Tras el triunfo de 2-0 frente a los Rojinegros del Atlas, Javier Gandolfi, estratega del Club León, se mostró satisfecho con la evolución de su plantel.
Más allá del resultado, el argentino subrayó la importancia de recuperar la mística del “Glorioso” y la madurez táctica para manejar los tiempos del encuentro, permitiéndoles colgar el cero en su portería tras una racha complicada.
Dominio táctico y control del juego
Gandolfi analizó el desarrollo del encuentro, reconociendo que, aunque hubo breves lapsos de presión por parte del rival, su equipo logró imponer condiciones en la mayor parte del trámite:
“En el partido, durante los primeros 45 minutos, en el lapso de 5 o 10 minutos, creo que el equipo rival llegó con bandas, centrando, sacando eso creo que después de eso manejamos ampliamente en todos los aspectos”.

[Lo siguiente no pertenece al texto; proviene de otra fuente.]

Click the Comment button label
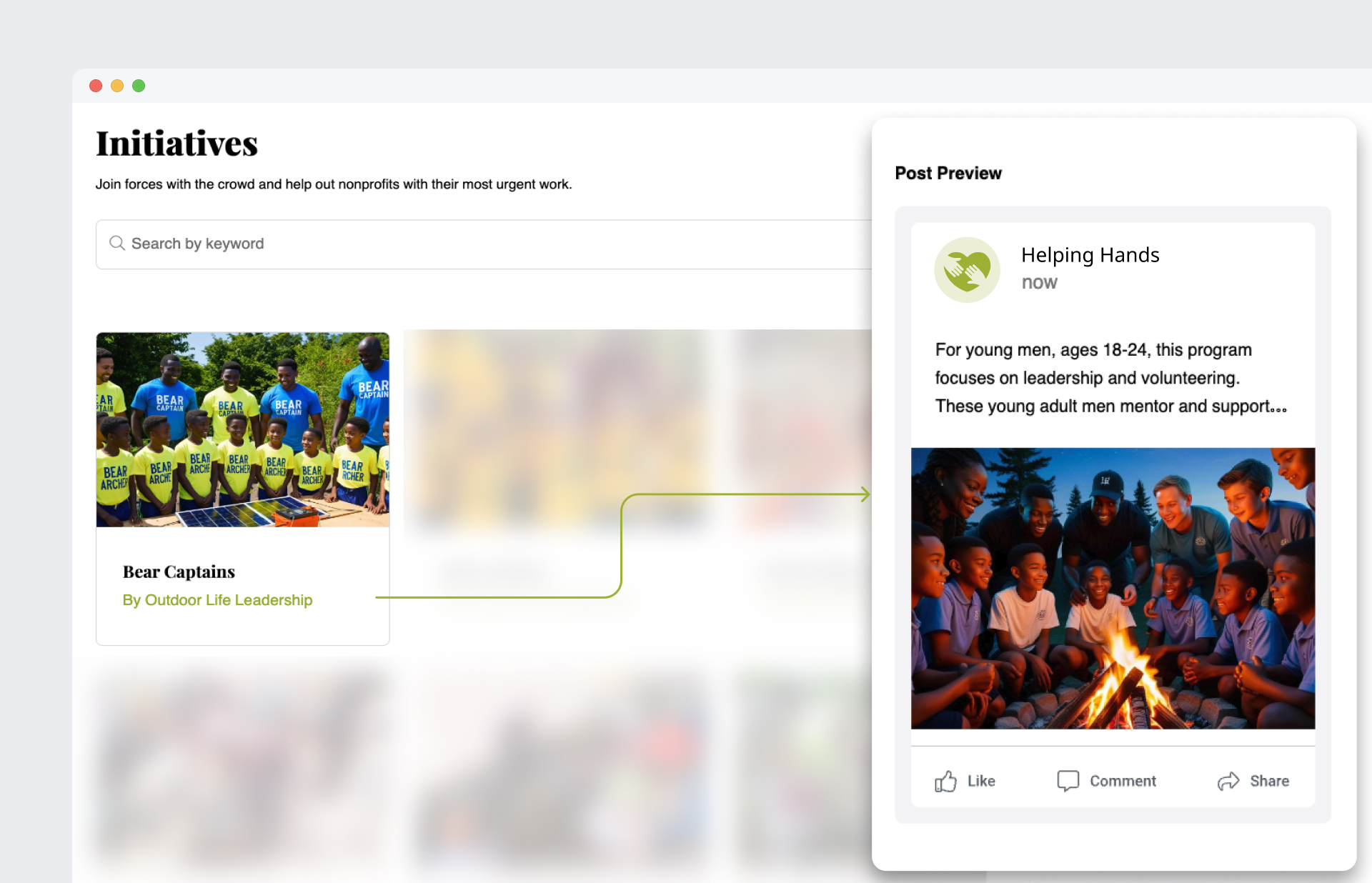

Inteligencia para romper el bloque rival
La expulsión en el conjunto tapatío cambió el escenario, pero Gandolfi destacó que la clave no fue solo la superioridad numérica, sino la gestión emocional y estratégica del balón para evitar sorpresas en contragolpes:
“El primer tiempo, once contra once, obviamente se dio un partido, ya en el segundo tiempo tuvimos la paciencia y la inteligencia de manejar los tiempos de partido”.
El rival (Atlas) nos esperaba en ese bloque de nivel medio o medio bajo para aprovechar una transición y lastimarnos, pero creo que hay que felicitar hoy a los chicos ya que entendieron que la casa otra vez se tiene que respetar”.
El regreso del arco en cero y la identidad
Finalmente, el timonel esmeralda enfatizó los valores que, a su juicio, definen lo que significa jugar como local en León, celebrando el esfuerzo colectivo que permitió mantener la portería invicta.
La casa es humildad, la casa es sacrificio, es entrega, es pasión y hoy creo que a lo largo de todo el partido nos regalaron estos puntos importantes para que el equipo después de mucho tiempo regrese también al arco en cero”.
Con los tres puntos, la Fiera llegó a 16 y está a uno del octavo lugar, última posición para asegurar la liguilla.